Runtime Requirements:

  • OpenMP runtime library (for parallel processing)
    • Linux: sudo apt-get install libgomp1 (Ubuntu/Debian) or dnf install libgomp (Fedora)
    • Alpine: apk add libgomp
    • macOS: brew install libomp
    • Windows: Use WSL (Windows Subsystem for Linux)

Prebuilt binaries are included for:

  • Linux (x64, arm64, musl/Alpine) - x64 builds are AWS Lambda compatible (no AVX-512)
  • macOS (x64, arm64/Apple Silicon)

If building from source, you'll need:

  • Node.js ≄14.0.0
  • C++ compiler with OpenMP support
  • simdjson library (vendored, no installation needed)

Quick Start

const { VectorStore } = require('native-vector-store');

// Initialize with embedding dimensions (e.g., 1536 for OpenAI)
const store = new VectorStore(1536);

// Load documents from directory
store.loadDir('./documents'); // Automatically finalizes after loading

// Or add documents manually then finalize
const document = {
  id: 'doc-1',
  text: 'Example document text',
  metadata: {
    embedding: new Array(1536).fill(0).map(() => Math.random()),
    category: 'example'
  }
};

store.addDocument(document);
store.finalize(); // Must call before searching!

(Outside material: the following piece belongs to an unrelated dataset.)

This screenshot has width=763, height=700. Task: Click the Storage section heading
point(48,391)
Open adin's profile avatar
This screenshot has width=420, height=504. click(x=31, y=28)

// Search for similar documents
const queryEmbedding = new Float32Array(1536);

// Option 1: Vector-only search (traditional)
const results = store.search(queryEmbedding, 5); // Top 5 results

// Option 2: Hybrid search (NEW - combines vector + BM25 text search)
const hybridResults = store.search(queryEmbedding, 5, "your search query text");

// Option 3: BM25 text-only search
const textResults = store.searchBM25("your search query", 5);

// Results format - array of SearchResult objects, sorted by score (highest first):
console.log(results);
// [
//   {
//     score: 0.987654,            // Similarity score (0-1, higher = more similar)
//     id: "doc-1",                // Your document ID
//     text: "Example document...", // Full document text
//     metadata_json: "{\"embedding\":[0.1,0.2,...],\"category\":\"example\"}"  // JSON string
//   },
//   { score: 0.943210, id: "doc-7", text: "Another doc...", metadata_json: "..." },
//   // ... up to 5 results
// ]

// Parse metadata from the top result
const topResult = results[0];
const metadata = JSON.parse(topResult.metadata_json);
console.log(metadata.category); // "example"

Usage Patterns

Serverless Deployment (AWS Lambda, Vercel)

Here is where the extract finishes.